### EXERCISE
Repeat precisely the span of lines below that opens with the line containing "[Haber Merkezi] (43, 879)" and closes with the line containing "[Filenin Sultanları'ndan Tarihi", both included.

Records from a data collection:
——

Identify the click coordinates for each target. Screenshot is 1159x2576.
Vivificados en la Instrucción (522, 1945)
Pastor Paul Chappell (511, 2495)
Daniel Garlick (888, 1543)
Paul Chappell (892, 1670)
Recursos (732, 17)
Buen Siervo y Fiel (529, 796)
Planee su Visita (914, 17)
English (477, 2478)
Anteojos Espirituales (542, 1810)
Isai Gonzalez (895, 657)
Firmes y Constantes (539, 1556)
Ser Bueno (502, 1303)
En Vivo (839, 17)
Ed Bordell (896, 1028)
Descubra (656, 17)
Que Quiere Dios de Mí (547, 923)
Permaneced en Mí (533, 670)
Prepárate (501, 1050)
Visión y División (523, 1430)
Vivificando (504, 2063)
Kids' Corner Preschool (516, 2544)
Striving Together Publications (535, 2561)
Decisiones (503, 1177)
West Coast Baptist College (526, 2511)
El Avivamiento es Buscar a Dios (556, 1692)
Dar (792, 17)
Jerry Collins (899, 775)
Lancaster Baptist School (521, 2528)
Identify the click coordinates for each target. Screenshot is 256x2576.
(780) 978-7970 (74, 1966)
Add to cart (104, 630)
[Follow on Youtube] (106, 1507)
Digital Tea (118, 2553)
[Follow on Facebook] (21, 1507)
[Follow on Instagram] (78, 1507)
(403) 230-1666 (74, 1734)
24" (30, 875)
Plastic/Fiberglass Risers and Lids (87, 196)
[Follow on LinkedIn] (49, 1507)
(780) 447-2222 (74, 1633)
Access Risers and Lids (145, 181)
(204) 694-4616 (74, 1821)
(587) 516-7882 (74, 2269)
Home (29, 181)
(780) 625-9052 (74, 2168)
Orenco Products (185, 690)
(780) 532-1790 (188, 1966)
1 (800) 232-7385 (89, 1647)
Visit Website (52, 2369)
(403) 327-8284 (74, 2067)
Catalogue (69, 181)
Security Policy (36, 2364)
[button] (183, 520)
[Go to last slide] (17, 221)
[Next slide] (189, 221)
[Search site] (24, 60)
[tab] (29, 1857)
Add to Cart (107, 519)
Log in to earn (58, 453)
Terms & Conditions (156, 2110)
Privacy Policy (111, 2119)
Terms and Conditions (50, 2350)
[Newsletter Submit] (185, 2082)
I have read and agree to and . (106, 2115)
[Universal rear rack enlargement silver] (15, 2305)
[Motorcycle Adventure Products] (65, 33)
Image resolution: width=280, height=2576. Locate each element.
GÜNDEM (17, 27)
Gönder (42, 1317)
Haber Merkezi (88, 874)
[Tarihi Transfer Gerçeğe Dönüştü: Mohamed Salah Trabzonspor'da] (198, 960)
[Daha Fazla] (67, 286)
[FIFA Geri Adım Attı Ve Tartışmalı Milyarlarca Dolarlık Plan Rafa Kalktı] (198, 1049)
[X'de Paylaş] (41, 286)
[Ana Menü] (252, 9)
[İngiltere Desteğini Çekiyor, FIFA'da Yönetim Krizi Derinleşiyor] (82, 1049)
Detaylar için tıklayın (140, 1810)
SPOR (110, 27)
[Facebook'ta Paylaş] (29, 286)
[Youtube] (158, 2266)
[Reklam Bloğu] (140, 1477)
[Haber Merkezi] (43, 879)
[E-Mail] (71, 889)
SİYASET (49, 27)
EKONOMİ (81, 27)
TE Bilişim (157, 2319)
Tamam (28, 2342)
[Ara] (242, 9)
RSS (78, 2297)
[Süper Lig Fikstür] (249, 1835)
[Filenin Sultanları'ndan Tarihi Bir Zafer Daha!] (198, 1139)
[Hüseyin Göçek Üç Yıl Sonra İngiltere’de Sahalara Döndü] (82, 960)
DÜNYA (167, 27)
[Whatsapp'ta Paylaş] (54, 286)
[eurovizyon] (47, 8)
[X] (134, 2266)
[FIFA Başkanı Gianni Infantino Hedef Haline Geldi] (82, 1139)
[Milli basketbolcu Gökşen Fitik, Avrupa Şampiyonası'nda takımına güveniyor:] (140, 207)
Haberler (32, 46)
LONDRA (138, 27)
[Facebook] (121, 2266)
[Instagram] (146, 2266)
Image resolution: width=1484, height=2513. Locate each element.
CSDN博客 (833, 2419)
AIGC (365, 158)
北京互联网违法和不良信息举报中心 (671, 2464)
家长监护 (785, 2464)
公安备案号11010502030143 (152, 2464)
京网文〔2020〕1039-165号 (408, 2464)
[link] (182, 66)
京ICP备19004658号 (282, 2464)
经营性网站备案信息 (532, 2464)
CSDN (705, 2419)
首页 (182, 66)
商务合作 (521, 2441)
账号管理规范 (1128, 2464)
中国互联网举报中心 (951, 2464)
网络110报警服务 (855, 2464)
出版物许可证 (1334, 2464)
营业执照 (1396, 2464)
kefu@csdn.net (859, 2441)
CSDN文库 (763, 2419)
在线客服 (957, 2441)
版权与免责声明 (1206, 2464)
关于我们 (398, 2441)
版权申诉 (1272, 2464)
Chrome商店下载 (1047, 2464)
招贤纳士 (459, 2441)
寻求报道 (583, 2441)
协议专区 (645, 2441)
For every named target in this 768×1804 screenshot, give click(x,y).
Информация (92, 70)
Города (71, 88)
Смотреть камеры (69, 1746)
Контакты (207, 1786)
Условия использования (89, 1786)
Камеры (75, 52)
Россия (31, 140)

——

### YOUR SOLUTION
[Haber Merkezi] (43, 879)
[E-Mail] (71, 889)
SİYASET (49, 27)
EKONOMİ (81, 27)
TE Bilişim (157, 2319)
Tamam (28, 2342)
[Ara] (242, 9)
RSS (78, 2297)
[Süper Lig Fikstür] (249, 1835)
[Filenin Sultanları'ndan Tarihi Bir Zafer Daha!] (198, 1139)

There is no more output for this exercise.